2º.-Jesús aporta un principio de verdadera síntesis que unifica y equipara esos dos mandamientos que los especialistas de la ley entendían y explicaban como diferentes, separados y a distinto nivel: Dios y el prójimo.
La unidad del precepto de amar a Dios y al hermano es indisoluble, afirma Cristo, más todavía, ahí se resume la enseñanza de toda la ley y los profetas.
De las palabras de Cristo, se concluye que nuestra religión cristiana, tanto el mensaje como el seguimiento de Cristo, se fundamentan en el amor a Dios y a través de la fraternidad amorosa con nuestros semejantes.
Amar a Dios sin amar a los hermanos, es un engaño, porque no podemos amar a Dios a quien no vemos directamente en esta vida y que, sin embargo, sí podemos y debemos amarlo al amar a los semejantes que sí vemos, porque todos los hombres somos reflejo de Dios hechos a su imagen y semejanza.
Aplicación práctica de los dos mandamientos del amor a Dios y a nuestros semejantes
Hermanos: la palabra de este domingo, nos invita a abrirnos al misterio de Dios y del prójimo por el camino de la fe que se actúa por el amor y se manifiesta válidamente con pensamientos, palabras y obras.
Como dice el dicho popular. “Obras son amores y no buenas razones”.
Que la celebración de la Eucaristía dominical y todas las otras en las cuales participemos, sean un canto comprometido de amor a Dios por Jesucristo quien se nos ofrece en sacrificio, entrega y amor sin límites, con su cuerpo, su alma y divinidad de Hijo de Dios.
Y a partir de allí, ir al encuentro con los hermanos para amarlos y servirlos con el mismo amor del Señor, rompiendo con la gracia divina de este amor, con nuestro egoísmo, nuestra criminalidad, odios, rechazos y genofobia.
Que este nuestro amor sea sin límites y fronteras para amar y servir especialmente a los más pobres y desvalidos y saber perdonar a quienes nos ofendan y nos rechacen.

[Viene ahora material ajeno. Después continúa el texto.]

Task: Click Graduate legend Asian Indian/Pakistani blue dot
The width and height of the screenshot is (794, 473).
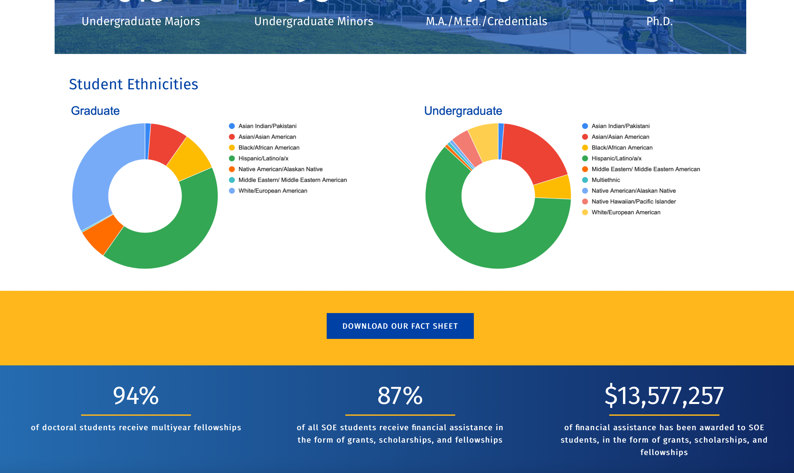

Y entonces, con el amor purificado de todo egoísmo y soberbia, vivamos cada día cumpliendo el doble precepto del amor a Dios y a nuestros prójimos, centro vivificante de nuestro cristianismo en el tiempo histórico y con apertura gozosa hacia el “más allá”, para realizar nuestra plenitud de la ley, que es como una moneda en unidad perfecta de dos caras inseparables: La efigie del verdadero Dios por quien vivimos y amamos y las efigies de nosotros mismos y las de nuestros hermanos en comunión auténtica y verdadera. ¡Que así sea!